Scientists have unearthed ancient charred remains of mung beans and rice from Madagascar. This is the first archaeological evidence that ancestors of people from Malagasy, an East-African island, had South-East Asian origins. The findings of the study add to the linguistic and genetic evidence that Austronesians made a dangerous journey across the Indian Ocean to colonise Madagasy around 1,100 to 1,300 years ago.

The study has been published in the journal Proceedings of the National Academy of Science (PNAS). Genetic studies have also revealed that Southeast Asian ancestry co-mingled with African ancestry. However, archaeological evidence such as pottery, which link these early populations with South-east Asia, has been sparse.

Lead author Alison Crowther, a post-doctoral researcher in archaeology at the University of Queensland, said that this is the reason scientists look at plant remains as foods are extremely important people migrating from one land to the other stacked themselves with these foods for the voyage. The heritage of Madagascar’s human occupants has puzzled scientists for long. This study sheds new light on the matter.

“Linguists have recognised for a long time that the languages that were spoken by the people of Madagascar were not African in origin — which is what we might expect given the proximity of Madagascar to Africa — but actually come from South-East Asia,” Cowther told the ABC.

Madagascar’s 18 ancient settlements were excavated by the team of researchers on the East African coast in Tanzania and Kenya. Offshore islands such as Comoros, Zanzibar and Pemba were also excavated. An ancient 10th century trading port in north-west Madagascar, Mahilaka, gave important clues as to the origins of the Malagasy as scientists uncovered the ancient mung beans and rice. These Asian food crops did not arrive on the African mainland until 11th century.

One thing baffled the researchers, though. They found rice and mung beans on an 8th-10th century site on the nearby Comoros Islands. This was unexpected as Comoros people speak African languages. Crowther is also trying to find an answer how the South-East Asian people came all the way to Madagascar across the Indian Ocean. He is almost certain that they made the journey by water and not land.

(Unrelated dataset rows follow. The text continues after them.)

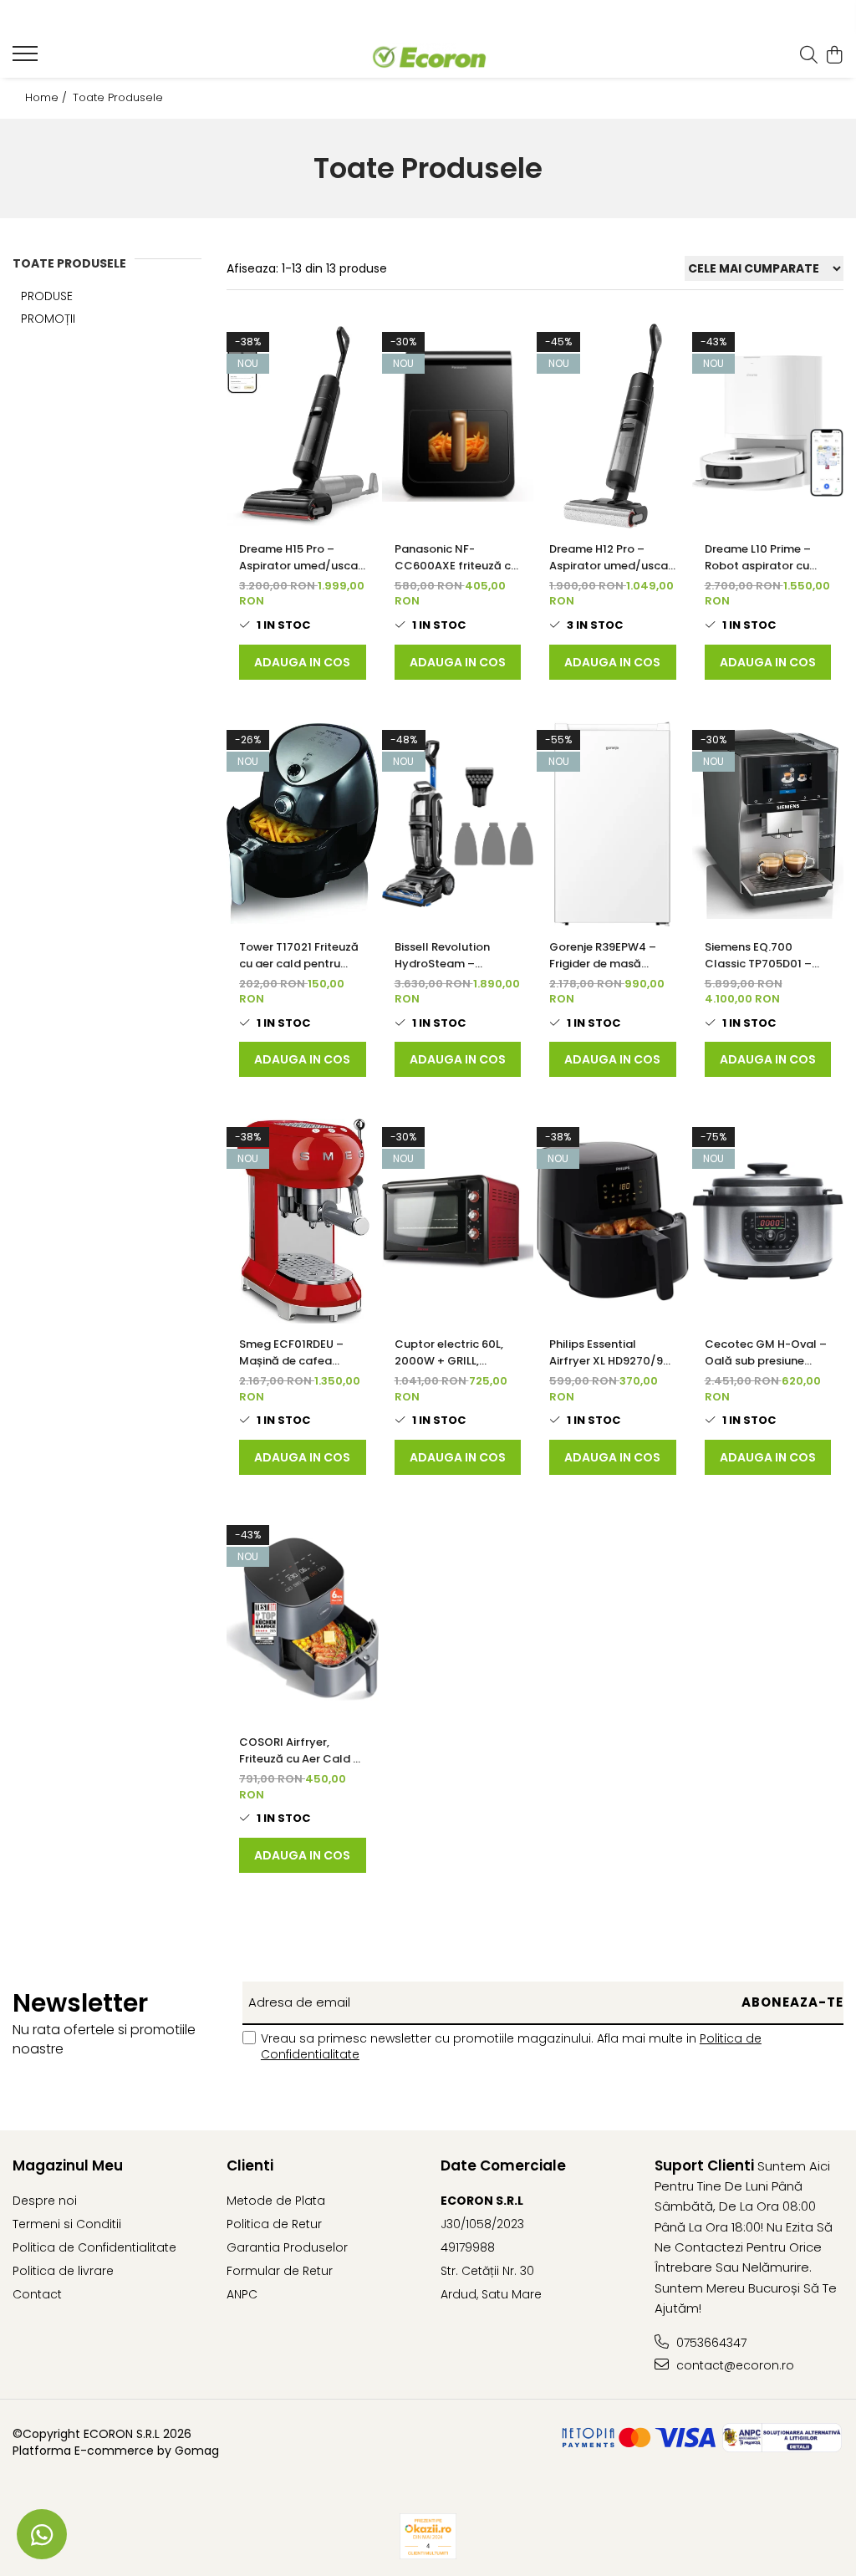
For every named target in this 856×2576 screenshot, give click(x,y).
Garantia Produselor (287, 2247)
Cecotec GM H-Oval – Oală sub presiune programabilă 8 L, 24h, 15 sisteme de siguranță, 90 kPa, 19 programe (766, 1353)
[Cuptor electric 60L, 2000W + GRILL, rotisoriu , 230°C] (458, 1221)
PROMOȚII (48, 318)
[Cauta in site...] (809, 56)
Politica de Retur (274, 2224)
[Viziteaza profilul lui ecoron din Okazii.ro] (428, 2536)
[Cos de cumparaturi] (834, 56)
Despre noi (45, 2200)
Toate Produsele (118, 97)
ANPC (242, 2294)
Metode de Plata (276, 2200)
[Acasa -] (428, 56)
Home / (47, 97)
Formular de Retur (280, 2270)
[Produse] (27, 58)
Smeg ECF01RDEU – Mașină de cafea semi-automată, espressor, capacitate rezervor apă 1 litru (300, 1353)
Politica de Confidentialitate (94, 2247)
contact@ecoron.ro (733, 2365)
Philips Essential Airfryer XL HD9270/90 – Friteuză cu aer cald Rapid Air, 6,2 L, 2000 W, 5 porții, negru (609, 1353)
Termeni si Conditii (67, 2224)
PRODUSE (47, 296)
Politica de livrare (63, 2270)
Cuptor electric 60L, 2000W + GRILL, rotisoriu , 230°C (449, 1353)
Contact (37, 2294)
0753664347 (709, 2342)
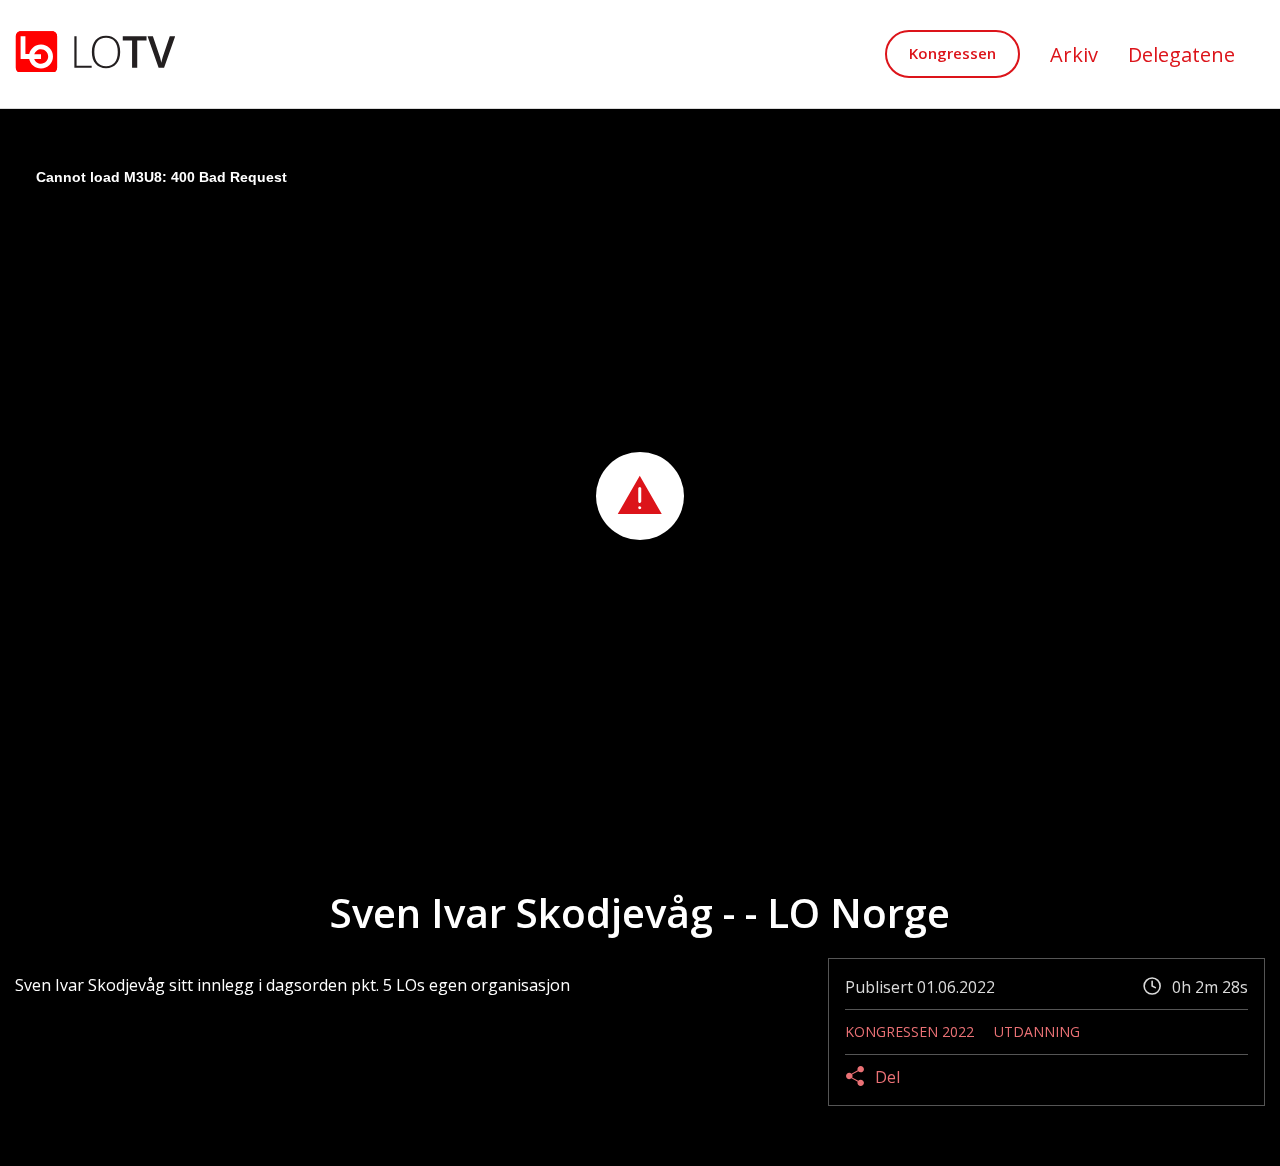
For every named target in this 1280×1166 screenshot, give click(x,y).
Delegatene (1181, 54)
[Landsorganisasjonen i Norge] (95, 53)
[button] (640, 496)
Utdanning (1037, 1031)
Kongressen (952, 53)
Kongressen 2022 (909, 1031)
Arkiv (1074, 54)
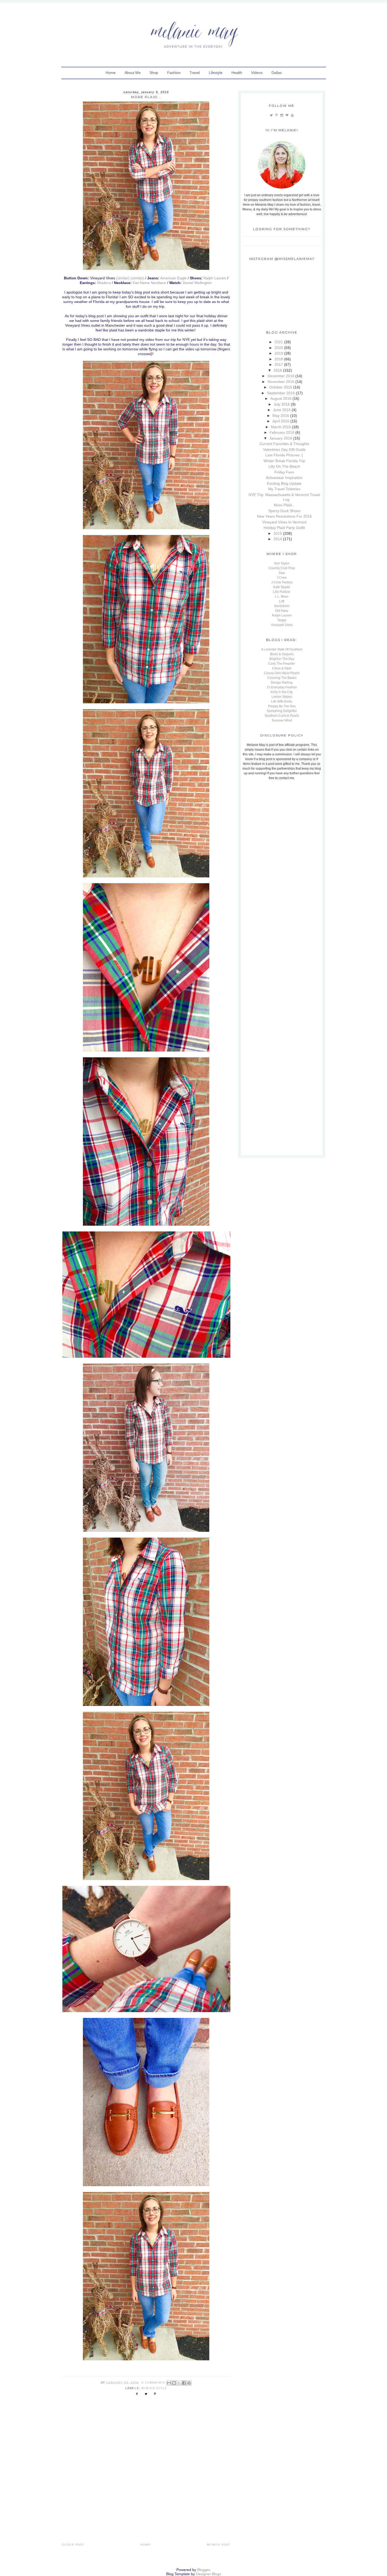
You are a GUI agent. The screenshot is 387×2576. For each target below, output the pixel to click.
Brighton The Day (281, 659)
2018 (279, 359)
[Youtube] (292, 115)
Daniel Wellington (197, 283)
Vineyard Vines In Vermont (284, 522)
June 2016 (282, 410)
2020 (279, 348)
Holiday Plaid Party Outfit (284, 528)
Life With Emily (281, 701)
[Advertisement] (275, 820)
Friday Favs (284, 472)
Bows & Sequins (282, 654)
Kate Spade (281, 587)
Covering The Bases (281, 678)
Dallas (276, 72)
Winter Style (154, 2388)
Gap (282, 573)
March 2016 (281, 427)
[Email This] (169, 2383)
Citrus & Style (281, 668)
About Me (133, 72)
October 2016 (280, 387)
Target (281, 620)
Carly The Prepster (281, 663)
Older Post (73, 2544)
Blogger (203, 2570)
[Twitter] (271, 115)
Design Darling (281, 682)
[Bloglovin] (287, 115)
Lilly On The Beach (284, 466)
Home (111, 72)
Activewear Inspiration (284, 478)
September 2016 (281, 393)
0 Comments (153, 2382)
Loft (281, 601)
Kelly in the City (282, 692)
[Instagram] (282, 115)
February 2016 (282, 432)
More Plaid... (284, 505)
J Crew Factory (281, 582)
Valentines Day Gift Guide (284, 449)
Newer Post (218, 2544)
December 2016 (280, 376)
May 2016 (280, 415)
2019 (279, 353)
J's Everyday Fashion (282, 687)
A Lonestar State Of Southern (281, 649)
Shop (154, 72)
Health (236, 72)
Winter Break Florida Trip (284, 461)
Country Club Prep (282, 568)
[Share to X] (179, 2383)
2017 (279, 364)
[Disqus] (146, 2473)
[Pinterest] (276, 115)
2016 (278, 370)
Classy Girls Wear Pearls (282, 673)
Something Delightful (282, 711)
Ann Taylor (281, 563)
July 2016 (282, 404)
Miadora (104, 283)
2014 (278, 539)
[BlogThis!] (174, 2383)
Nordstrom (281, 606)
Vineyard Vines (282, 625)
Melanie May (193, 30)
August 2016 (280, 398)
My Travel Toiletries (284, 489)
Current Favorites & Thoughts (284, 444)
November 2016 (280, 382)
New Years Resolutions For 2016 (284, 516)
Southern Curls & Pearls (282, 716)
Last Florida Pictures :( (284, 455)
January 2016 (280, 438)
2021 (279, 342)
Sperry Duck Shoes (284, 511)
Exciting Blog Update (284, 483)
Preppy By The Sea (282, 706)
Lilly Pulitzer (281, 592)
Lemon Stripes (281, 697)
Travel (195, 72)
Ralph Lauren (215, 278)
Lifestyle (215, 72)
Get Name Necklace (149, 283)
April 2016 (280, 421)
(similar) (123, 278)
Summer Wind (282, 720)
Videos (256, 72)
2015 (278, 533)
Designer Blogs (208, 2574)
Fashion (174, 72)
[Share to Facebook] (184, 2383)
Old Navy (281, 611)
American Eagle (173, 278)
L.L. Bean (282, 596)
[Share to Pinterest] (189, 2383)
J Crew (282, 577)
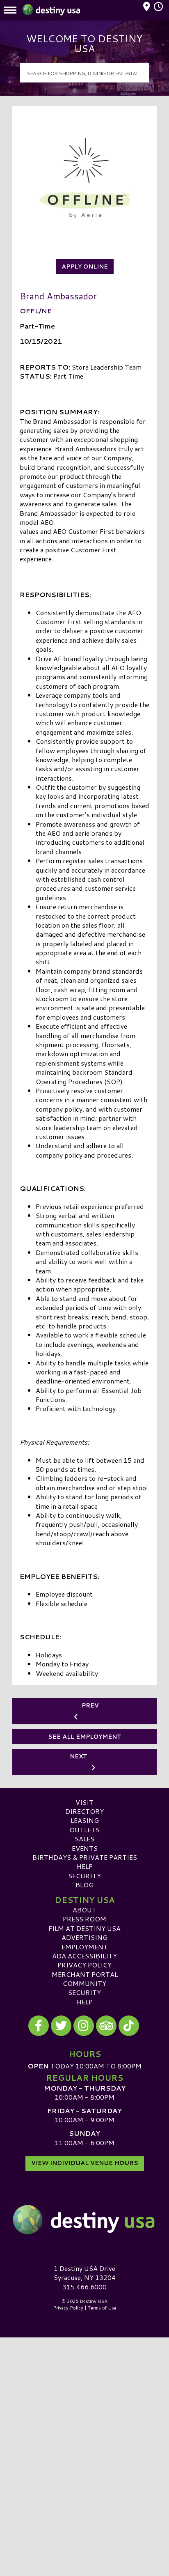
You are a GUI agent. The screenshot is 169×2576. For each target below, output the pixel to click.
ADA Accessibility (84, 1955)
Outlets (84, 1829)
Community (84, 1983)
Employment (85, 1946)
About (84, 1909)
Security (84, 1875)
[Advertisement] (84, 2425)
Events (85, 1848)
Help (85, 1866)
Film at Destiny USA (84, 1928)
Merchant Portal (85, 1974)
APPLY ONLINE (85, 266)
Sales (84, 1838)
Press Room (84, 1918)
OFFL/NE (36, 310)
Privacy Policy (84, 1964)
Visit (84, 1802)
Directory (84, 1811)
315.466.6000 (84, 2286)
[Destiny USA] (84, 2219)
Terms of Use (102, 2308)
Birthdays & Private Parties (84, 1857)
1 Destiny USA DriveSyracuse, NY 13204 (85, 2272)
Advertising (84, 1937)
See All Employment (84, 1737)
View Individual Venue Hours (84, 2163)
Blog (84, 1884)
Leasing (85, 1820)
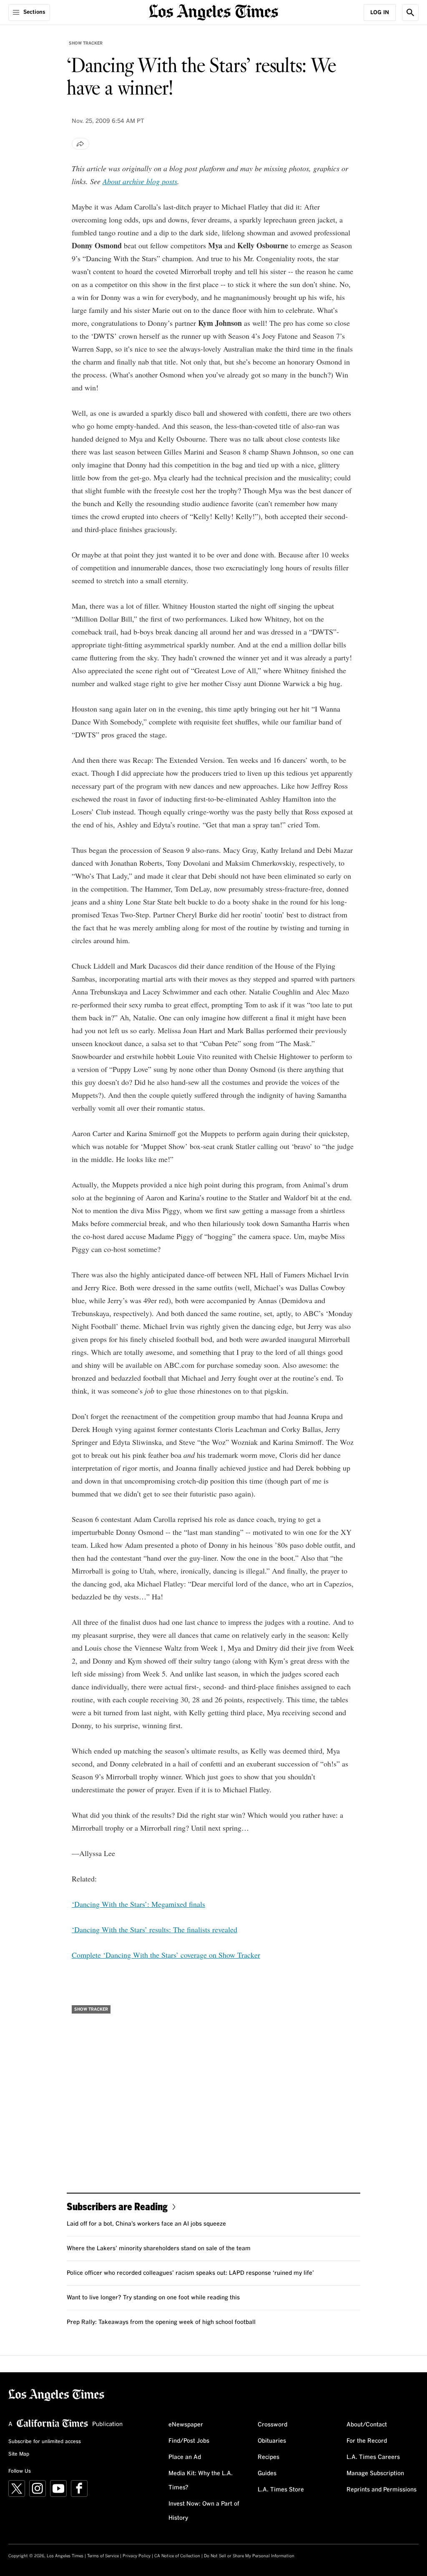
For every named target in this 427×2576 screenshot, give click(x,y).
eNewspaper (185, 2425)
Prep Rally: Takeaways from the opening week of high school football (161, 2322)
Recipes (268, 2457)
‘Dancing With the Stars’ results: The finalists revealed (154, 1929)
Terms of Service (103, 2556)
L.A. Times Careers (373, 2457)
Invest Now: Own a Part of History (203, 2511)
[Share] (80, 144)
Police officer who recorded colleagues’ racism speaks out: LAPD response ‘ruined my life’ (190, 2273)
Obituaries (272, 2441)
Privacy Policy (137, 2556)
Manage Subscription (375, 2473)
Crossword (272, 2425)
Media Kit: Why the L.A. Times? (200, 2481)
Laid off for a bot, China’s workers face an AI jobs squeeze (146, 2224)
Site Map (18, 2454)
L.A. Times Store (281, 2490)
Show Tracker (86, 43)
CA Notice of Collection (177, 2556)
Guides (267, 2473)
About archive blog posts (140, 181)
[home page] (213, 11)
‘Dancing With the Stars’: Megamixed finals (138, 1904)
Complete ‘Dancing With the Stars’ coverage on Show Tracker (166, 1955)
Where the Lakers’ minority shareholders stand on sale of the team (159, 2248)
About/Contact (367, 2425)
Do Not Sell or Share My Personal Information (249, 2556)
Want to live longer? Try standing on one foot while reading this (153, 2298)
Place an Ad (184, 2457)
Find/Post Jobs (188, 2441)
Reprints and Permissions (382, 2490)
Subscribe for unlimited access (44, 2441)
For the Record (367, 2441)
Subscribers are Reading (117, 2206)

“Amongst the material culture that they appear to have brought with them is the outrigger canoe, and the outrigger canoe is today found in Madagascar, in the Comoros and in eastern Africa. The outrigger canoe was a South-East Asian technology and yet it's not found anywhere else in the intervening regions of the Indian Ocean, so it really does suggest that they came through a direct maritime crossing,” Crowther added.